▶ [Task requirements] Write out, word for word, only the lines from the one with "Viewport: 1270px width, 952px" to the end of the data below.

= Beginning of Section =

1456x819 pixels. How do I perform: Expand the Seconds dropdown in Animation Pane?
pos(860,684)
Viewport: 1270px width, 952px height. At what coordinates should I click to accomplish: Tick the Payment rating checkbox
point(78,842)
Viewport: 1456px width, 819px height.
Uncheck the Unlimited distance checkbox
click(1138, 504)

= End of Section =

▶ [Answer area]
Viewport: 1270px width, 952px height. At what coordinates should I click to accomplish: Tick the Payment rating checkbox
point(78,842)
Viewport: 1456px width, 819px height.
Uncheck the Unlimited distance checkbox
click(1138, 504)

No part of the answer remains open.